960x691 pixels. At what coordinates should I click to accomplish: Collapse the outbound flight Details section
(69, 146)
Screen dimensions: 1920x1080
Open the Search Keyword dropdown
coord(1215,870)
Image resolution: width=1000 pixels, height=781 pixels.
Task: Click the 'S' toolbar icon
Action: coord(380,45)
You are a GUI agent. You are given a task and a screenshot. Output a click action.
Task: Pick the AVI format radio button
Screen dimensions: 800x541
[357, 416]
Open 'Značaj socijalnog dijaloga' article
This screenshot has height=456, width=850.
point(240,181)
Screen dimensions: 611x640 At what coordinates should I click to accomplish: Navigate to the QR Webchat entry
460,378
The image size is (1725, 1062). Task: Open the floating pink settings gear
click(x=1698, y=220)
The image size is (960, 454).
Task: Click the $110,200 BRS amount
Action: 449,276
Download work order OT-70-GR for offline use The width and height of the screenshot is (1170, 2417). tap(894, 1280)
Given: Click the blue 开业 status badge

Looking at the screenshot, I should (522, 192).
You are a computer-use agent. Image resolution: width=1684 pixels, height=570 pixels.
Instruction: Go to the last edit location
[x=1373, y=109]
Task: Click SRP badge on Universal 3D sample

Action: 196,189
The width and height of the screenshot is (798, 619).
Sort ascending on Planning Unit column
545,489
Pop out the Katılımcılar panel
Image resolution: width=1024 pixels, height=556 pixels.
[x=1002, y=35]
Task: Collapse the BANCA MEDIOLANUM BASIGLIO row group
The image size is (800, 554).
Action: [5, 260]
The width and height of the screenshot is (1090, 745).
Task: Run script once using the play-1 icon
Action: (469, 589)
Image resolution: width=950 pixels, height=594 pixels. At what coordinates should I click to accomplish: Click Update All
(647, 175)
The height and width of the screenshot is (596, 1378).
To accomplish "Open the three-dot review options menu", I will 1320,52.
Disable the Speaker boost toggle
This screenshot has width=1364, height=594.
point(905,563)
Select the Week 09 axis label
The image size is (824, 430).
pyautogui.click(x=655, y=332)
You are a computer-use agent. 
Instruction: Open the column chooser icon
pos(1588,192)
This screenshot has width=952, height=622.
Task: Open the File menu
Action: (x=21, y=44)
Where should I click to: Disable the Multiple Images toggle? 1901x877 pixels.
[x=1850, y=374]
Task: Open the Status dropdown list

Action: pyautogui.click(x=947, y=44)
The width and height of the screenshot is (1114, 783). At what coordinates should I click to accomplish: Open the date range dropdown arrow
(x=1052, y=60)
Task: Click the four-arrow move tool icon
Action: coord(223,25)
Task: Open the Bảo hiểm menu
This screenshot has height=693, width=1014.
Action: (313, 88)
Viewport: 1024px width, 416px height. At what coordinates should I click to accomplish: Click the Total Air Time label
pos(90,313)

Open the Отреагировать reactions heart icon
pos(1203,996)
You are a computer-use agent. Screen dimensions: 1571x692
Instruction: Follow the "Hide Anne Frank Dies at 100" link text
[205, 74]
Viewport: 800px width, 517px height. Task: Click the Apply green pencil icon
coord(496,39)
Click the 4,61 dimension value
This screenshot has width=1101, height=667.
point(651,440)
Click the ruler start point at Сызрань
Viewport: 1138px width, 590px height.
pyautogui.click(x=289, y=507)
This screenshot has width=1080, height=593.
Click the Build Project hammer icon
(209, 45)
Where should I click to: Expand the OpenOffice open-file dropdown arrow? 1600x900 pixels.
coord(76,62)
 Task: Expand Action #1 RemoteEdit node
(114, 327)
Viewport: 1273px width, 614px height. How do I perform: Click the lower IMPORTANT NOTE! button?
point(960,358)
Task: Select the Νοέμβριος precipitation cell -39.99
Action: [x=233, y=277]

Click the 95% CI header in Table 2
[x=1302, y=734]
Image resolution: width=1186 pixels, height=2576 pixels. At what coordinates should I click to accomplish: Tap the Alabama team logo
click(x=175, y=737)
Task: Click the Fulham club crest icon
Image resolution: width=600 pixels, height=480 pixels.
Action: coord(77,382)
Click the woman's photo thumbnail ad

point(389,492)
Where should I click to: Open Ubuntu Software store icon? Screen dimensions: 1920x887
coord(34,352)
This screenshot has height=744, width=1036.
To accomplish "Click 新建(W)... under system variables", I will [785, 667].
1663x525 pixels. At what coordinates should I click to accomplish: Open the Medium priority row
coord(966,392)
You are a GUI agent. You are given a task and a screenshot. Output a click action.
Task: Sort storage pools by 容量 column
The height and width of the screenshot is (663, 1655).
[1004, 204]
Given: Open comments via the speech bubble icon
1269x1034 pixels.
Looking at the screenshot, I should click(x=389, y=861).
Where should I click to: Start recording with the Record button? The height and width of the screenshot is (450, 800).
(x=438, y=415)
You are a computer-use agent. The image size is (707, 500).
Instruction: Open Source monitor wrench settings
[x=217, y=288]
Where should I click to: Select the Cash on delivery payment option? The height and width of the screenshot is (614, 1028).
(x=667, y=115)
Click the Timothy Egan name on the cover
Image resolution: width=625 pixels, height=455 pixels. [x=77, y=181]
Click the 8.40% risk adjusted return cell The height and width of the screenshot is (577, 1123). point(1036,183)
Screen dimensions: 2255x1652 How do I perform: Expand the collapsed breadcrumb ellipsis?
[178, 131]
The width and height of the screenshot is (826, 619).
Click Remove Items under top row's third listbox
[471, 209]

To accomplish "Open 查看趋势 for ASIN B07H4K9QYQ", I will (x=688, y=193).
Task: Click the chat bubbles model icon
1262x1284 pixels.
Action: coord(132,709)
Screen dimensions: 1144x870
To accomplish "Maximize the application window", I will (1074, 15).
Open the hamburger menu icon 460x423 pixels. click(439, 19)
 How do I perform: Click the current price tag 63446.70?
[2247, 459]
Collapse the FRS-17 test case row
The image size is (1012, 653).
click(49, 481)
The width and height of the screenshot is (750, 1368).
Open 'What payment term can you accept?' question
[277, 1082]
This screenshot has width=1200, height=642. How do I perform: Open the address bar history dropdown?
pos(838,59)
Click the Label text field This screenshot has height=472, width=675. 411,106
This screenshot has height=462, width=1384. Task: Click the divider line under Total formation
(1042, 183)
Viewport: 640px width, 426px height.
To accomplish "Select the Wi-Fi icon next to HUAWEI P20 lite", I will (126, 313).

----

Activity: Every line above has to be restated word for word.

Task answer:
960x691 pixels. At what coordinates should I click to accomplish: Collapse the outbound flight Details section
(69, 146)
Screen dimensions: 1920x1080
Open the Search Keyword dropdown
coord(1215,870)
Image resolution: width=1000 pixels, height=781 pixels.
Task: Click the 'S' toolbar icon
Action: coord(380,45)
You are a GUI agent. You are given a task and a screenshot. Output a click action.
Task: Pick the AVI format radio button
Screen dimensions: 800x541
[357, 416]
Open 'Značaj socijalnog dijaloga' article
This screenshot has height=456, width=850.
point(240,181)
Screen dimensions: 611x640 At what coordinates should I click to accomplish: Navigate to the QR Webchat entry
460,378
The image size is (1725, 1062). Task: Open the floating pink settings gear
click(x=1698, y=220)
The image size is (960, 454).
Task: Click the $110,200 BRS amount
Action: 449,276
Download work order OT-70-GR for offline use The width and height of the screenshot is (1170, 2417). tap(894, 1280)
Given: Click the blue 开业 status badge

Looking at the screenshot, I should (522, 192).
You are a computer-use agent. Image resolution: width=1684 pixels, height=570 pixels.
Instruction: Go to the last edit location
[x=1373, y=109]
Task: Click SRP badge on Universal 3D sample

Action: 196,189
The width and height of the screenshot is (798, 619).
Sort ascending on Planning Unit column
545,489
Pop out the Katılımcılar panel
Image resolution: width=1024 pixels, height=556 pixels.
[x=1002, y=35]
Task: Collapse the BANCA MEDIOLANUM BASIGLIO row group
The image size is (800, 554).
Action: [5, 260]
The width and height of the screenshot is (1090, 745).
Task: Run script once using the play-1 icon
Action: (469, 589)
Image resolution: width=950 pixels, height=594 pixels. At what coordinates should I click to accomplish: Click Update All
(647, 175)
The height and width of the screenshot is (596, 1378).
To accomplish "Open the three-dot review options menu", I will 1320,52.
Disable the Speaker boost toggle
This screenshot has width=1364, height=594.
point(905,563)
Select the Week 09 axis label
The image size is (824, 430).
pyautogui.click(x=655, y=332)
You are a computer-use agent. 
Instruction: Open the column chooser icon
pos(1588,192)
This screenshot has width=952, height=622.
Task: Open the File menu
Action: (x=21, y=44)
Where should I click to: Disable the Multiple Images toggle? 1901x877 pixels.
[x=1850, y=374]
Task: Open the Status dropdown list

Action: pyautogui.click(x=947, y=44)
The width and height of the screenshot is (1114, 783). At what coordinates should I click to accomplish: Open the date range dropdown arrow
(x=1052, y=60)
Task: Click the four-arrow move tool icon
Action: coord(223,25)
Task: Open the Bảo hiểm menu
This screenshot has height=693, width=1014.
Action: (313, 88)
Viewport: 1024px width, 416px height. At what coordinates should I click to accomplish: Click the Total Air Time label
pos(90,313)

Open the Отреагировать reactions heart icon
pos(1203,996)
You are a computer-use agent. Screen dimensions: 1571x692
Instruction: Follow the "Hide Anne Frank Dies at 100" link text
[205, 74]
Viewport: 800px width, 517px height. Task: Click the Apply green pencil icon
coord(496,39)
Click the 4,61 dimension value
This screenshot has width=1101, height=667.
point(651,440)
Click the ruler start point at Сызрань
Viewport: 1138px width, 590px height.
pyautogui.click(x=289, y=507)
This screenshot has width=1080, height=593.
Click the Build Project hammer icon
(209, 45)
Where should I click to: Expand the OpenOffice open-file dropdown arrow? 1600x900 pixels.
coord(76,62)
 Task: Expand Action #1 RemoteEdit node
(114, 327)
Viewport: 1273px width, 614px height. How do I perform: Click the lower IMPORTANT NOTE! button?
point(960,358)
Task: Select the Νοέμβριος precipitation cell -39.99
Action: [x=233, y=277]

Click the 95% CI header in Table 2
[x=1302, y=734]
Image resolution: width=1186 pixels, height=2576 pixels. At what coordinates should I click to accomplish: Tap the Alabama team logo
click(x=175, y=737)
Task: Click the Fulham club crest icon
Image resolution: width=600 pixels, height=480 pixels.
Action: coord(77,382)
Click the woman's photo thumbnail ad

point(389,492)
Where should I click to: Open Ubuntu Software store icon? Screen dimensions: 1920x887
coord(34,352)
This screenshot has height=744, width=1036.
To accomplish "Click 新建(W)... under system variables", I will [785, 667].
1663x525 pixels. At what coordinates should I click to accomplish: Open the Medium priority row
coord(966,392)
You are a GUI agent. You are given a task and a screenshot. Output a click action.
Task: Sort storage pools by 容量 column
The height and width of the screenshot is (663, 1655).
[1004, 204]
Given: Open comments via the speech bubble icon
1269x1034 pixels.
Looking at the screenshot, I should click(x=389, y=861).
Where should I click to: Start recording with the Record button? The height and width of the screenshot is (450, 800).
(x=438, y=415)
You are a computer-use agent. The image size is (707, 500).
Instruction: Open Source monitor wrench settings
[x=217, y=288]
Where should I click to: Select the Cash on delivery payment option? The height and width of the screenshot is (614, 1028).
(x=667, y=115)
Click the Timothy Egan name on the cover
Image resolution: width=625 pixels, height=455 pixels. [x=77, y=181]
Click the 8.40% risk adjusted return cell The height and width of the screenshot is (577, 1123). point(1036,183)
Screen dimensions: 2255x1652 How do I perform: Expand the collapsed breadcrumb ellipsis?
[178, 131]
The width and height of the screenshot is (826, 619).
Click Remove Items under top row's third listbox
[471, 209]

To accomplish "Open 查看趋势 for ASIN B07H4K9QYQ", I will (x=688, y=193).
Task: Click the chat bubbles model icon
1262x1284 pixels.
Action: coord(132,709)
Screen dimensions: 1144x870
To accomplish "Maximize the application window", I will (1074, 15).
Open the hamburger menu icon 460x423 pixels. click(439, 19)
 How do I perform: Click the current price tag 63446.70?
[2247, 459]
Collapse the FRS-17 test case row
The image size is (1012, 653).
click(49, 481)
The width and height of the screenshot is (750, 1368).
Open 'What payment term can you accept?' question
[277, 1082]
This screenshot has width=1200, height=642. How do I perform: Open the address bar history dropdown?
pos(838,59)
Click the Label text field This screenshot has height=472, width=675. 411,106
This screenshot has height=462, width=1384. Task: Click the divider line under Total formation
(1042, 183)
Viewport: 640px width, 426px height.
To accomplish "Select the Wi-Fi icon next to HUAWEI P20 lite", I will (126, 313).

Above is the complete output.